The term “microtia” is intuitive

In Latin, micro means “small”, and otia means “ear.” Microtia is a birth deformity of the ear that occurs in about one in every 10,000 live births.

Microtia can occur with other congenital abnormalities, but is most often seen as an isolated, independent deformity and is often associated with a small or absent ear canal.

Those who are most commonly affected include Asians, Hispanics and Caucasians. Males and females are affected at approximately the same rates.

Microtia is classified into four different types:

Grade I: A slightly small ear with a shape much like a normal ear, often accompanies by a small but narrow ear canal.
Grade II: A partial or hemi- ear with usually an absent ear canal.
Grade III: Absence of most of the external ear, with a small “peanut” shaped remnant ear lobule and an absent ear canal and ear drum (atresia). This is the most common grade of microtia.
Grade IV: Total absence of the ear or anotia.

Microtia occasionally can occur for different reasons

Importantly, parents could not have inadvertently caused the microtia nor have been able to prevent the condition. Therefore, parents should not feel ‘guilty’ and should focus on a beautiful baby rather than an ear.

Exposure

One very infrequent known reason for microtia comes from environmental exposure.

Extremely rarely, an unusual medicine taken during pregnancy can cause changes in the formation of structures in an embryo.

A mother would usually know about such rare medicines. For example, Accutane™ which is a very high dose of vitamin A for very severe acne, can cause microtia – yet that medicine is prescribed rarely and the recipient (mother) would have needed to sign special consent forms before such a prescription would even have been given. Thalidomide have the same results.

NOTE: Regular prescription medicines such as antibiotics and routine vitamins are not felt to cause ear malformations. Other environmental exposures such as diet, household agents or lifestyle do not seem to play an obvious role either. Maternal health conditions are typically not associated with microtia, although diabetes might have a relationship that as yet is unclear.

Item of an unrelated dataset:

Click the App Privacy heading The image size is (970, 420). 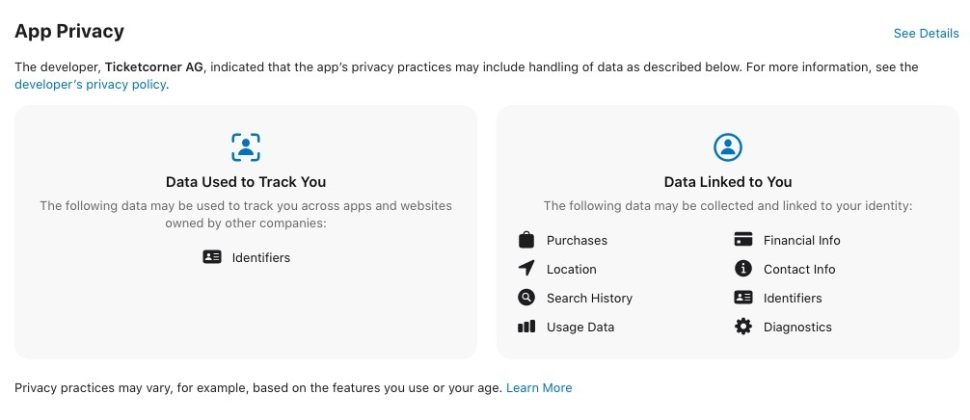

Another reason for microtia to occur is genetic

Sometimes the genetics are clear-cut such as with Treacher Collins Syndrome, a dominantly inherited condition, which involves both ears and facial structures. At other times, a gene is inferred as a possible cause. For example, a child might have an obvious microtia and the family will later learn that a distant relative had a minor ear issue such as a preauricular skin tag (a tag in front of the ear). Rarely, and more obviously demonstrating an inherited pattern, several family members will have microtia. Additionally, some ethnic groups have a higher or lower incidence of microtia which does not prove, yet suggests, a genetic population predisposition.

Atresia/Aural Atresia

Atresia is absence or underdevelopment of the ear canal and middle ear structures. Microtia is almost always accompanied by atresia because the outer ear and the middle ear develop around the same time during fetal development. Some microtia patients have what appears at first look to be a normal canal, but many of them end in a blind pouch, no connection into middle ear.

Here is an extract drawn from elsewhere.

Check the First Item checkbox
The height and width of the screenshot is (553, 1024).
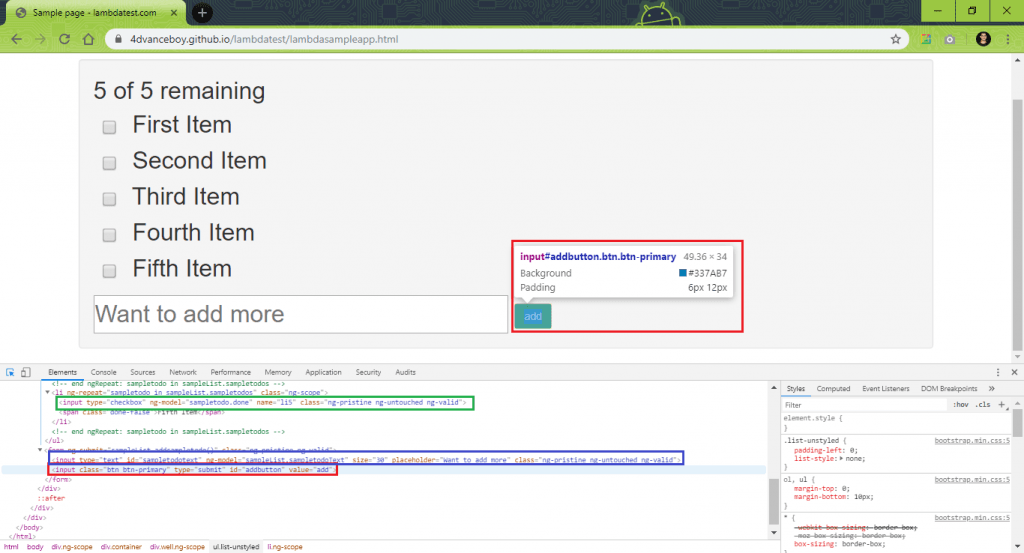tap(109, 127)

Some patients have small ear canals, but their middle ear may be normal, and as a result their hearing can be normal, or they may have an underdeveloped middle ear resulting in significant conductive hearing loss. Sensorineural function is usually normal, as the cochlea and neural elements of hearing are unaffected.

Important aspects

Microtia and Atresia occurs in 1 out of every 5,000 births, but can be affected regionally.
Ears are 85% fully grown by six years of age.
The right ear is more commonly affected by Microtia.
Microtia and Atresia typically occurs more often in males.
Microtia and Atresia is more common in the Asian, Native American, Ecuadorian, and Latino/Hispanic ethnicities, but is least commonly found in African Americans.
Microtia and Atresia can occur independently on its own, or it can be associated with other syndromes such as Treacher Collins, Nager Syndrome, Branchio Oto Renal Syndrome, and Goldenhar Syndrome.
Microtia and Atresia can an affect either the left or right ear (unilaterally) or both ears (bilaterally).
For most patients, Microtia seems to be “idiopathic.” Therefore, we do not know at this time what causes the condition.